[[ SOURCE MATERIAL open ]]

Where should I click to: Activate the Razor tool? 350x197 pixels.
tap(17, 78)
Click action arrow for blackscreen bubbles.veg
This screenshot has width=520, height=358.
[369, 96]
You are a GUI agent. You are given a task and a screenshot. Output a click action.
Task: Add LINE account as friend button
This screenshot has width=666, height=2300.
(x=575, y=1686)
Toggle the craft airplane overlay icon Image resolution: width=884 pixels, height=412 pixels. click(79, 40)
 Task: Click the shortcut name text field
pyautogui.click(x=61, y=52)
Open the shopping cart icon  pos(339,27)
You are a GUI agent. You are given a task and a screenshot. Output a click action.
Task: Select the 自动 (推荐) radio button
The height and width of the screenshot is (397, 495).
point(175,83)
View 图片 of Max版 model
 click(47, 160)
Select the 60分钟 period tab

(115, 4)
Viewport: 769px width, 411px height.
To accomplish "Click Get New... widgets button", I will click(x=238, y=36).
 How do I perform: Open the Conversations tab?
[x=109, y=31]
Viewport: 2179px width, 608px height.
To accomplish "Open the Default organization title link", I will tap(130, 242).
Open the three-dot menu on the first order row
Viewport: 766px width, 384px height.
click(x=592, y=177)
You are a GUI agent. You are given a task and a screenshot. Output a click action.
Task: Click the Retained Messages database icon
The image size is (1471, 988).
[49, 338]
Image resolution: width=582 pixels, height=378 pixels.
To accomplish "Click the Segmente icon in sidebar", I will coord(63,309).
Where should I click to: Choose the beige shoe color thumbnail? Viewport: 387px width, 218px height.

[[ SOURCE MATERIAL closed ]]

- [ASSIGNED TASK] A verbatim transcription of all the entries above is required.

- [TASK RESULT]
Where should I click to: Activate the Razor tool? 350x197 pixels.
tap(17, 78)
Click action arrow for blackscreen bubbles.veg
This screenshot has width=520, height=358.
[369, 96]
You are a GUI agent. You are given a task and a screenshot. Output a click action.
Task: Add LINE account as friend button
This screenshot has width=666, height=2300.
(x=575, y=1686)
Toggle the craft airplane overlay icon Image resolution: width=884 pixels, height=412 pixels. click(79, 40)
 Task: Click the shortcut name text field
pyautogui.click(x=61, y=52)
Open the shopping cart icon  pos(339,27)
You are a GUI agent. You are given a task and a screenshot. Output a click action.
Task: Select the 自动 (推荐) radio button
The height and width of the screenshot is (397, 495).
point(175,83)
View 图片 of Max版 model
 click(47, 160)
Select the 60分钟 period tab

(115, 4)
Viewport: 769px width, 411px height.
To accomplish "Click Get New... widgets button", I will click(x=238, y=36).
 How do I perform: Open the Conversations tab?
[x=109, y=31]
Viewport: 2179px width, 608px height.
To accomplish "Open the Default organization title link", I will tap(130, 242).
Open the three-dot menu on the first order row
Viewport: 766px width, 384px height.
click(x=592, y=177)
You are a GUI agent. You are given a task and a screenshot. Output a click action.
Task: Click the Retained Messages database icon
The image size is (1471, 988).
[49, 338]
Image resolution: width=582 pixels, height=378 pixels.
To accomplish "Click the Segmente icon in sidebar", I will coord(63,309).
Where should I click to: Choose the beige shoe color thumbnail? Viewport: 387px width, 218px height.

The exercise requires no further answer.